Scaling Workers

Scaling Workers

ThirdEye is comprised of three components:

  1. Coordinator
  2. Scheduler
  3. Worker

The coordinator receives REST API requests, can perform CRUD operations on ThirdEye entities, simulate detection pipeline, and run interactive root cause analysis (RCA).

The scheduler runs cron tasks and creates task objects.

The worker is responsible for doing the heavy lifting of running different kinds of tasks.

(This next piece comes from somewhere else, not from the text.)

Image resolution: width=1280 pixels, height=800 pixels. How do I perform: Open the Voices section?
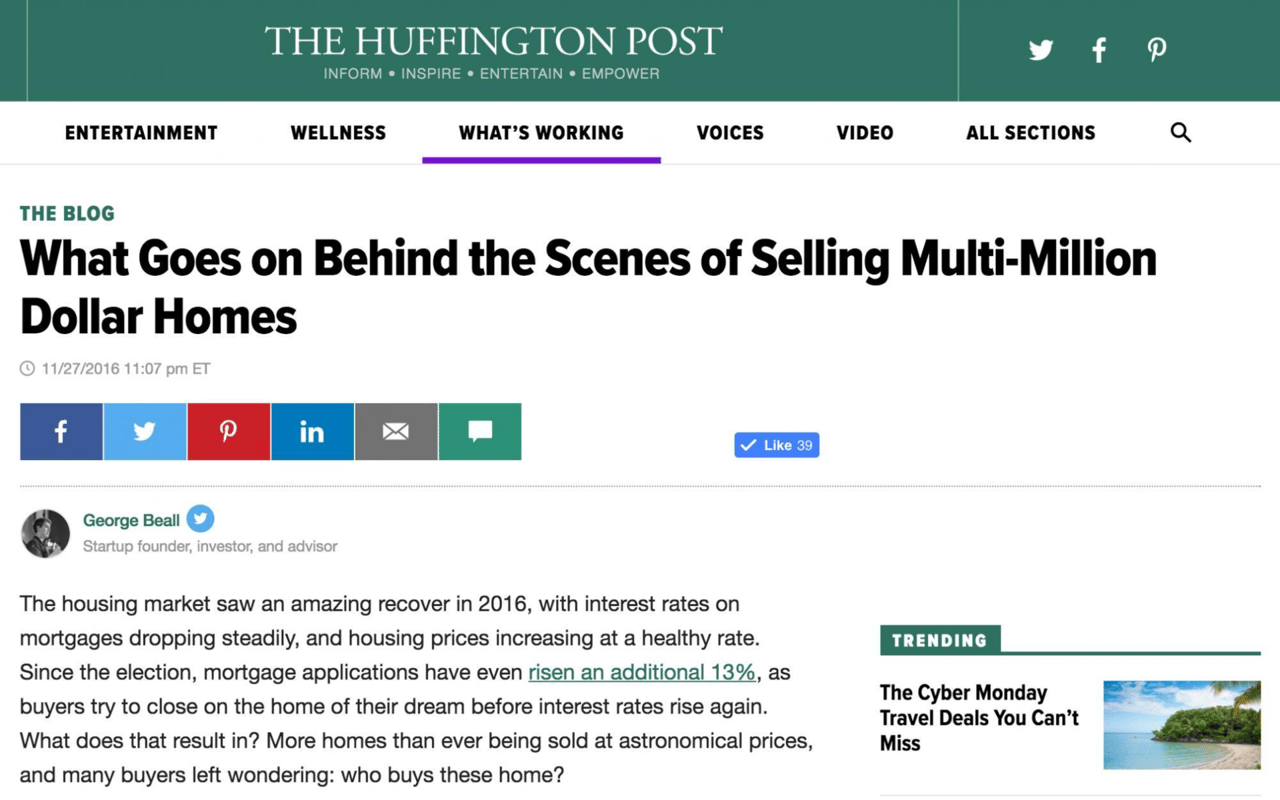[x=730, y=132]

As we introduce more and more alerts, the task count grows proportionally. ThirdEye provides the flexibility to scale the workers horizontally as well as vertically to support the growing tasks.

Vertical Scaling

The ThirdEye worker has an internal thread pool which it uses to run the tasks in parallel. We can control the parallelism with the help of maxParallelTasks configuration.

When to do this?

This should be configured based on the frequent load expected on the worker, for example if there are 10 alerts which have detection scheduled for every minute then it makes sense to have 10 tasks run in parallel.

Configuration

For helm installation:

...
worker:
  config:
    maxParallelTasks: 10    # default is 5

values.yaml

For bare metal installation:

...
taskDriver:
  maxParallelTasks: 10

server.yaml

Horizontal Scaling

ThirdEye workers are scaled by replicating them.

When to do this?

This is a more flexible scaling as it allows us to scale up/down the number of workers based on sudden temporary changes in task rates, for example, if there are 5 alerts that run detection after every minute, but we also have another 10 alerts which just trigger once a day at 2 am, in this case it makes sense to spin up another worker before 2 am and take it down once the tasks are served.

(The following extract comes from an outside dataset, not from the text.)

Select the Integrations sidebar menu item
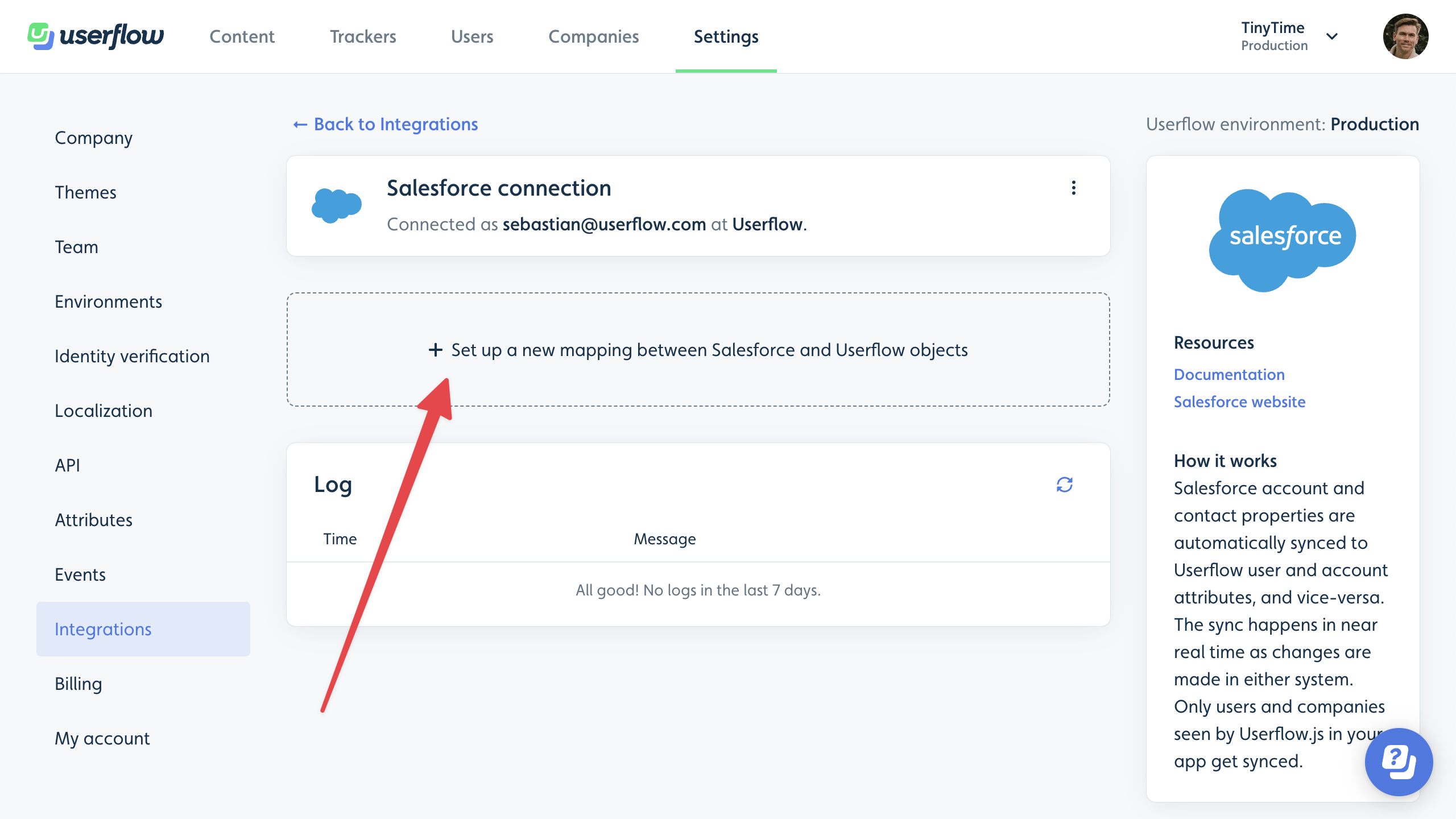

Note: HorizontalPodAutoscaler (HPA) is not yet supported in official ThirdEye Helm charts as the trigger to scale can vary based on the use case.

Configuration

For Helm installation, provide the number of replicas needed.

...
worker:
  replicas: 2
  ...
  config:
    randomWorkerIdEnabled: true

values.yaml

For bare metal installation, run multiple workers on different ports.

...
taskDriver:
  enabled: true
  randomWorkerIdEnabled: true

server.yaml

FAQs

What is the max number of parallel tasks can be run in case of vertical scaling?

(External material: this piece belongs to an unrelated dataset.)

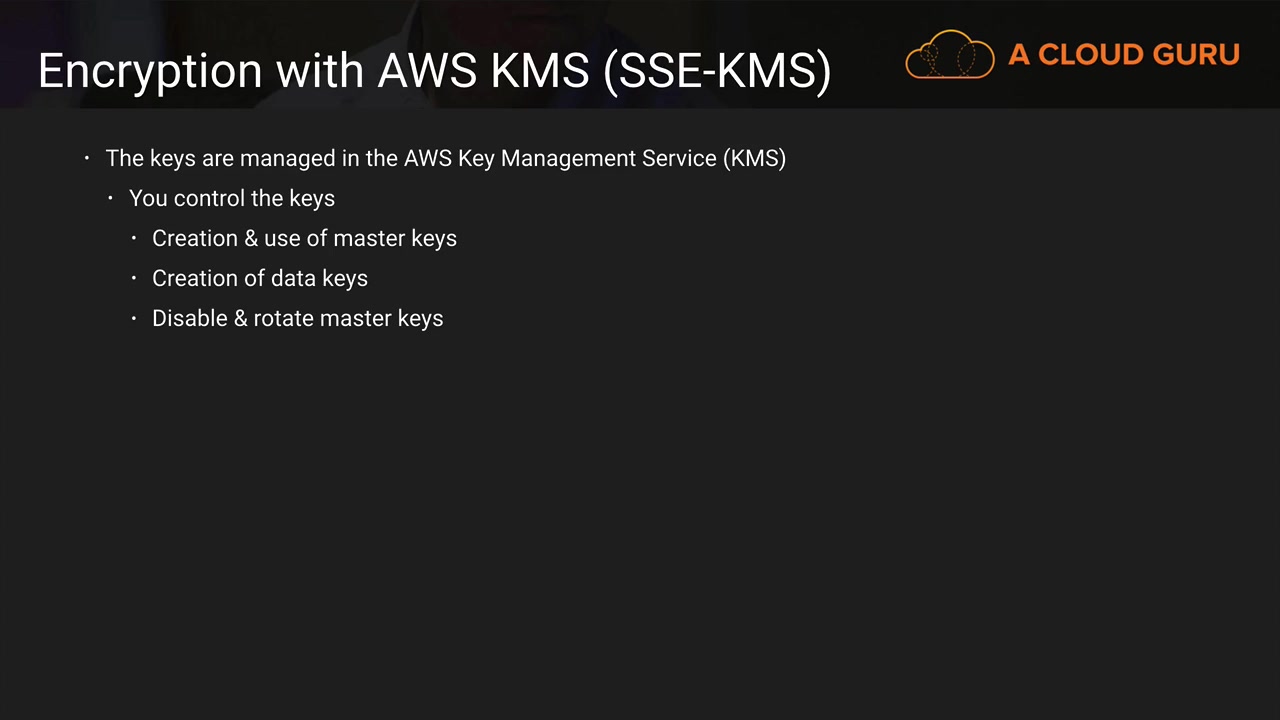Viewport: 1280px width, 720px height.
Task: Click "(SSE-KMS)" in the slide title
Action: pos(717,71)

Each thread will require cpu time and heap memory so long-running and high memory demanding tasks will prefer less parallel threads while quick running and low memory demanding tasks can afford to have more parallelism. The default is 5.

What is the max number of workers one can set in case of horizontal scaling?

There is no limit as such from the ThirdEye side, but basically it will be (resources available)/(resources required per worker).

How about consistency and reliability? In which case (vertical or horizontal scaling) does ThirdEye perform well?

This is a scenario-based behavior as to which scaling suits best. Neither of the two methods will put ThirdEye in inconsistent state. As for reliability, as long as enough resources are available for a given setup, the system won't be affected by scaling.